About a year ago, I wrote about a company called TVMyPod, which sold iPods pre-loaded with a custom selection of movies, along with the DVDs of those movies. Three things have happened since that post: (1) TVMyPod changed its name to Load ‘n Go Video; (2) a bunch of movie studios sued Load ‘n Go Video for access control circumvention and copyright infringement (PDF complaint here, via Deep Links); (3) Load ‘n Go Video ceased operations, at least temporarily.
This is more or less the lawsuit I predicted would arise, though I missed the anti-circumvention angle. (DVD ripping is so easy and routine, and the tools to rip DVDs so polished and accessible, that I don’t really think of the discs as protected by access control measures anymore.) If Load ‘n Go Video has the desire and resources to fight it out, the case might resolve some questions which currently lack definitive answers:
- May a consumer exercise her right to “space-shift” content through an agent, or must the consumer perform the copying herself for the privilege to attach?
- May a consumer circumvent an effective technological measure that effectively controls access to a work in order to make a fair use of that work? (In other words, does 17 U.S.C. 1201(c)(1) have big pointy teeth?)

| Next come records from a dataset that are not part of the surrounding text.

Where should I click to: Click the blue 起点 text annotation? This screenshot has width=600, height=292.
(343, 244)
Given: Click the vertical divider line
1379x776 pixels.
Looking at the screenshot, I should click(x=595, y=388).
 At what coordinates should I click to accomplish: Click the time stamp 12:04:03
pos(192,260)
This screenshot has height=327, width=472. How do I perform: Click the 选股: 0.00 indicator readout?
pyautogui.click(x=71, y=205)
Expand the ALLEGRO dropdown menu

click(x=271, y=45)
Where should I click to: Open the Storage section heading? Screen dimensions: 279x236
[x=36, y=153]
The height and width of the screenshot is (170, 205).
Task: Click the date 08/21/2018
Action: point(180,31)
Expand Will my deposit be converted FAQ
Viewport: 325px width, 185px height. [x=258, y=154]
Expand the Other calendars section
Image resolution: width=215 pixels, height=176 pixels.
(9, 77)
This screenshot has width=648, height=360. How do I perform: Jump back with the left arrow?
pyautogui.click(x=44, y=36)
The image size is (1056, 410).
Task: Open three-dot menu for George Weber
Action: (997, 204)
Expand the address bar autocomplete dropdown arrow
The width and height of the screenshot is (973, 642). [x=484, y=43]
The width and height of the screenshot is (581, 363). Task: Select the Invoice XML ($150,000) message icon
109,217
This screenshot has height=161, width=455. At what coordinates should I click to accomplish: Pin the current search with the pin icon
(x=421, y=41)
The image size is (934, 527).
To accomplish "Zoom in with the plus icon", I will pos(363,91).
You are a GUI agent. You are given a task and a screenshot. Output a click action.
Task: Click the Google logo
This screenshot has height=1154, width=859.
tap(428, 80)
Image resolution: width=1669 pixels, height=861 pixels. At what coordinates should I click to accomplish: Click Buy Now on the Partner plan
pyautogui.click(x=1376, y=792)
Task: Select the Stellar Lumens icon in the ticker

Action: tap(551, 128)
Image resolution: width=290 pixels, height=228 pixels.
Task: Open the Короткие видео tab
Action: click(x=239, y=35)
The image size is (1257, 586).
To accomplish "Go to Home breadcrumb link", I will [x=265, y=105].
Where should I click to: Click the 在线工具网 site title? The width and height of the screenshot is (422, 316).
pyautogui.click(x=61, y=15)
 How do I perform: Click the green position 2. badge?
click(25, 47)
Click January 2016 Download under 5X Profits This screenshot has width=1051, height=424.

- More generally, and potentially encompassing the previous two questions: Do the means matter for purposes of copyright infringement or anticircumvention liability, or do the ends matter? In other words, if the consumer ends up with an iPod full of movies corresponding to DVDs she owns, and there is some noninfringing route for the movies to make it to the iPod that causes no more or less harm to the copyright holder than another, potentially infringing route, should the law care which path the movies took?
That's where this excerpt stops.